Google also helped me discover:
“While we do think of pasta as a culturally Italian food, it is likely the descendent of ancient Asian noodles. A common belief about pasta is that it was brought to Italy from China by Marco Polo during the 13th century.”
Okay…whatever we all knew, spaghetti — AKA noodles — are not (likely) from Italy.
Google also had this to say about tomatoes, one of the other quintessential pillar ingredients of Italian cuisine:
“Tomatoes didn’t arrive in Europe until the 16th century, although it is not known how. It has been said that they were brought back from Central America by Spanish Conquistadors. Another legend suggests that two Jesuit priests brought them to Italy from Mexico. Others say Columbus brought the first tomato to Europe.”
A (totally) 300-year gap of dry noodles without tomato sauce? Yuckkk! I am not a food expert, but I am drawn to stories like this in our era of information over-saturation. And it got me to thinking, in the social echo chambers in which we live, how do we even know what’s really true?
Take the controversial origins of last week’s presidentially-retweeted wrestling video, which caused a shitstorm around its origins, journalistic integrity, a heartfelt apology, claims of blackmail, a debate over anonymity, and more.
Clearly, somebody made this content (CNN refused to name names, which is the ethical thing to do) but it doesn’t matter who the message maker is, it matters who shares it and re-appropriates it — otherwise no one would be talking about it. In this case, POTUS.
That is the double edge sword in today’s Modern Media Culture: content has so much power, but it is also powerless unless it gets seen.
The explosion of gifs, memes, videos, and photos have replaced the origin question in some ways; origin for many is about the cultural presentation of origin and the acceptance of that as conventional wisdom (it exists, therefore it is true). It takes too much work to confirm everything, so sometimes we have to trust (or reject) the source. We all want to accept the presentation that looks like the authentic origin and move on, it’s a human flaw and simply easier.

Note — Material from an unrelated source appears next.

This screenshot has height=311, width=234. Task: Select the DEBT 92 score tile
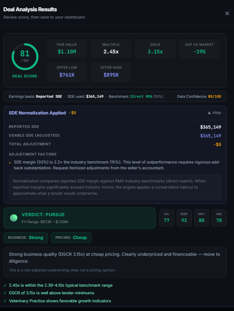click(184, 218)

Just as we accept spaghetti and tomato sauce as Italian.
But really, if we dig deeper before taking sides, and not forget that we all have an origin story we cannot escape in a landscape littered with Facebook photos and long-ago tweets east, west, north or south — we all come from a place that is real, right? This is not about appropriation or cultural barbarianism, it is about getting to the truth, or maybe how society needs to learn to cope with the idea an ‘origin-less’ social sphere. Because today, we are tasked with figuring out the origin of everything, and it’s a huge ask. What’s fake, and what’s real?
I don’t know and often we will never know. Today’s viral culture by its nature can be origin-less, and too many people don’t seem to care. Journalists can claim they found a so-called Reddit user and the makers of these messages, but how do you really know? At that point the origin becomes pointless, because the content is already a very viral virus and accepted as part of culture.
In other words, the assumption of the origin and the truth is left up to who represents it, whether that’s a video or a tomato. If in 2017 that’s Donny, our culture — and the truth behind it — is living on a slippery slope.
Samuel Farfsing is a Design Director at Mistress.